Returning Over and Over Again

On Jackson Street in Jackson, Wyoming — just a block down from the Jackson Hole Twin Cinema and on the opposite side of the block from the post office — sits a shop called Yellow House Collective.

October 2022: Returning Over and Over Again

  • “Static & the Beat” — Samuel S.C.
  • “Little Babies” — The Linda Lindas
  • “Never Give Up” — Son Little
  • “Octagon Octagon” — Dr. Octagon
  • “Can You Rock It Like This” — Run-D.M.C.
  • “Game of Pricks” — Touché Amoré (w/ Barry Johnson)
  • “Weekend in the Dust” — David Byrne & St. Vincent
  • “Me In Honey” — R.E.M.
  • “Abilene” — Plains
  • ”This is Why” — Paramore
  • “Invisible” — Baby Charles
  • “Good Kid” — Kendrick Lamar
  • “Flip Flop Rock” — Outkast (w/ Killer Mike & JAY-Z)
  • “White Sands” — Tommy Guerrero
  • “Ben Franklin” — Snail Mail
  • “Magpie” — The Unthanks
  • “A Rose for Emily” — The Zombies

Listen on Spotify. Listen on Apple Music

Yellow House Collective, as far as I can tell from social media, is one of those art consignment stores — they sell local and regional art, made by (we presume) local and regional artists: pottery, paintings, etc. They host watercolor painting classes, and they sometimes set up a pop-up shop a few blocks away at a burrito restaurant. The shop has been there for years, and as far as I can tell, it’s not going anywhere.

I’ve never been inside. At least, I haven’t been inside for over 25 years.

Back then, the building was different — the entire valley was different, just as everything and everyone save The Simpsons was different. Back then, it was a small engine repair shop. More specifically, it was my grandfather’s small engine repair shop and, during my summers in Jackson, I’d spend several days a week hanging out there. Wandering around downtown. Trying to keep myself busy as my grandfather fixed trimmers and mowers and the occasional Winnebago motor.

I talk about this like it’s the past — which it is! — but it’s also the present. Roughly every year or two we pack the family up and head to Victor, Idaho, where my grandmother now lives, under the shadow of the backside of the Teton mountain range. Roughly every year or two we spend a week exploring the valley. We hike and we bike, and we go grocery shopping more often than we probably need to. We also visit places of yore, like we’re creating our own haunted tour of family history.

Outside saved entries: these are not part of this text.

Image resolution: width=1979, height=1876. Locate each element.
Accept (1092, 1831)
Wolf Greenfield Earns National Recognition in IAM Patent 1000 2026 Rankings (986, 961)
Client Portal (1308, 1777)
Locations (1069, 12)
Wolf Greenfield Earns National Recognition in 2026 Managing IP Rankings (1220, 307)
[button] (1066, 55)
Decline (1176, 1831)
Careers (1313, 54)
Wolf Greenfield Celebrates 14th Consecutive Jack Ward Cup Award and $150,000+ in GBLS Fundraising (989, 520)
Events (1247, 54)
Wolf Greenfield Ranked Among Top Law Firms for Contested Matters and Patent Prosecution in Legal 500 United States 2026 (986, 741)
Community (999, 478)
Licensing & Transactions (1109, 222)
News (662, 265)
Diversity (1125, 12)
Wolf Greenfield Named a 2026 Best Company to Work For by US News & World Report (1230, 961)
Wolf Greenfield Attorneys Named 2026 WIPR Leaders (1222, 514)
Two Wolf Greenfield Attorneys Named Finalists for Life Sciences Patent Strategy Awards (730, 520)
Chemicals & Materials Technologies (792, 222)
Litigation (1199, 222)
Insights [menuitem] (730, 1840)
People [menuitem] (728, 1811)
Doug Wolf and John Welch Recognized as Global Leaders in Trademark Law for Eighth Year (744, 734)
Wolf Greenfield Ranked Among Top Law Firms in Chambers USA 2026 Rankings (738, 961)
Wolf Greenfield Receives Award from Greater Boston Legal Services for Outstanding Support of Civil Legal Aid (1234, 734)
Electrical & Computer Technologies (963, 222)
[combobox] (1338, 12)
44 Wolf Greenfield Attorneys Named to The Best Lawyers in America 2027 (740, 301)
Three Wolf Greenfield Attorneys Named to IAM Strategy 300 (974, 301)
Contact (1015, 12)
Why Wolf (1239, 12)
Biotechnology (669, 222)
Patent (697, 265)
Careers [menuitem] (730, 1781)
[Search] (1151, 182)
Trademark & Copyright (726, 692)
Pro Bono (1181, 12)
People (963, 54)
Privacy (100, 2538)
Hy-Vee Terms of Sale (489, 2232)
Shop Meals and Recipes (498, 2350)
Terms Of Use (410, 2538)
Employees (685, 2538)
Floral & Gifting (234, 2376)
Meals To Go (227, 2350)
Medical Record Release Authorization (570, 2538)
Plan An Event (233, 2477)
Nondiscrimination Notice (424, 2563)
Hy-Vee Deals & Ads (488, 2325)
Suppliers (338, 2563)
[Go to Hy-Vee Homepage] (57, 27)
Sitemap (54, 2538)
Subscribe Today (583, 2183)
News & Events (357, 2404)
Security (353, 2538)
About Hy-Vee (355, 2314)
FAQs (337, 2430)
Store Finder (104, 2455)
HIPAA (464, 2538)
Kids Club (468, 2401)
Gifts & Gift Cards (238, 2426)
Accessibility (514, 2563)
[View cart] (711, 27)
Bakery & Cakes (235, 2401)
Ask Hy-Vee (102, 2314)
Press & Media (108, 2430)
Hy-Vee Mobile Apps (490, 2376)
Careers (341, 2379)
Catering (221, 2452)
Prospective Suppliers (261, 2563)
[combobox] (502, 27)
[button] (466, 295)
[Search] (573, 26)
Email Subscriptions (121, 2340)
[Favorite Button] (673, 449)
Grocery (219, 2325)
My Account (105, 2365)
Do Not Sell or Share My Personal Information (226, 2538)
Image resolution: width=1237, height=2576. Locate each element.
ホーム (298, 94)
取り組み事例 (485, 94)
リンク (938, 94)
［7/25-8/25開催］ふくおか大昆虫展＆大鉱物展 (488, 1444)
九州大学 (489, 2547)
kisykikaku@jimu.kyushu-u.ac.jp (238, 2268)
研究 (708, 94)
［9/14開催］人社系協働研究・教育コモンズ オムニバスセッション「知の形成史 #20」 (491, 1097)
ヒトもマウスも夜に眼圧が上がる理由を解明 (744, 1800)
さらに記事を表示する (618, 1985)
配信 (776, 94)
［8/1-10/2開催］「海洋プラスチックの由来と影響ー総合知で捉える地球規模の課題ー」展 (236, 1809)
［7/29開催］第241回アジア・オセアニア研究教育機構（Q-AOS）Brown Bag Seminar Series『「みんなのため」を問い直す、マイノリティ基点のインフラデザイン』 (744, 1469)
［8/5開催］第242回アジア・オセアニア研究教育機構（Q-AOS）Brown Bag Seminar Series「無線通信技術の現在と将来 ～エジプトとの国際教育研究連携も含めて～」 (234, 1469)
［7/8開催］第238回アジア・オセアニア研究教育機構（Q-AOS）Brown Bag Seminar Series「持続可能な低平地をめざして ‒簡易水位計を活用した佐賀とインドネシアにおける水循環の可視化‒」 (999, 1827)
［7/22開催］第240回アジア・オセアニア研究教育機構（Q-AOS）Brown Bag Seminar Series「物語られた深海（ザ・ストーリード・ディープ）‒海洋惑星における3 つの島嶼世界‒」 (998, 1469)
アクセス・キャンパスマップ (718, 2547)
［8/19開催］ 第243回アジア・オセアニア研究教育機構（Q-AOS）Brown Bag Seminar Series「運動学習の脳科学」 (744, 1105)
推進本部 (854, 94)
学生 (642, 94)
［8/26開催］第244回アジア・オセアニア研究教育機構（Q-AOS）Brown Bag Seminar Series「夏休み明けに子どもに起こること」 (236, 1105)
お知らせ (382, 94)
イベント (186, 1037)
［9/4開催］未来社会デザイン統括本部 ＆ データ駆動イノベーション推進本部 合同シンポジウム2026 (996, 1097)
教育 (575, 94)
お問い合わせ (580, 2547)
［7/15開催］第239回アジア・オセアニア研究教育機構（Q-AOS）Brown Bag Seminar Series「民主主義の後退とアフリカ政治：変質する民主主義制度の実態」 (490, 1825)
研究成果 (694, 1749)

It’s all changed, and we’ve seen it all before. But I can’t help it. I do it every time.

I’d say this was another surefire case of nostalgia, but it’s not quite. Nostalgia suggests we want to return to the way things were, or we miss something from the old days. Over the past few years I’ve revisited both of my college towns — shout out to my fellow “transferred schools halfway through a degree” friends — and wandered my old haunts. I walked the same paths, searching for that nostalgia, looking for some kind of formative spark, and realized it wasn’t there. Nostalgia rarely survives an encounter with reality.

Now, those college towns — those places — are just that: places. They don’t care if we leave, and they don’t care what we did. The emotional weight we pile on places has very little to do with the cities and towns themselves — it’s all part of a complicated web of emotion and experience, of which those cities and towns simply served as the medium.

Maybe that’s it: for my family — and especially for those who still live there — Jackson isn’t just a place. It’s a home. It’s rare to find a place that not only keeps the feelings of nostalgia alive while combining routine and comfort. You can always find excitement in new places. It’s hard to still find that excitement for the old well-trodden ones.

Anyway, this is one of my creative flaws. I come home from a trip to the mountains and find myself wistful and basic, writing another post about nostalgia and valleys and pine trees, like an Instagram influencer obsessed with national parks. I write this only to talk about the beauty of finding a routine. To find a place that still feels comfortable. There are thousands of people who get to call it home, and they have every right to be indignant of someone like me, who gets to roll in and be a tourist, who gets to live life without worrying about the cost of living and the harsh winters and the hyper-gentrification.

The crux of this story is: when we leave a place, that place changes independently of us. Some places change enough that they can be forgotten. My college towns mean as little to me as they did before I arrived. Other places hold a bit of familiarity, in the way that a simple routine is enough to keep it strong. In these places, change has happened independently, but is still somehow parallel. They’ve changed, and so have we.

There’s nothing for me in Jackson anymore, except a few former landmarks and a sense of nostalgia. Yet the feeling still remains — I still feel the electricity on both sides of the valley, no matter how mundane our days are, and I still get a rush when I park along Jackson and see Yellow House Collective. Just as I did when it was a small engine shop. Just as I will when it becomes something else, and then something else again. You’ll never recapture the past, but you’ll always know it is there.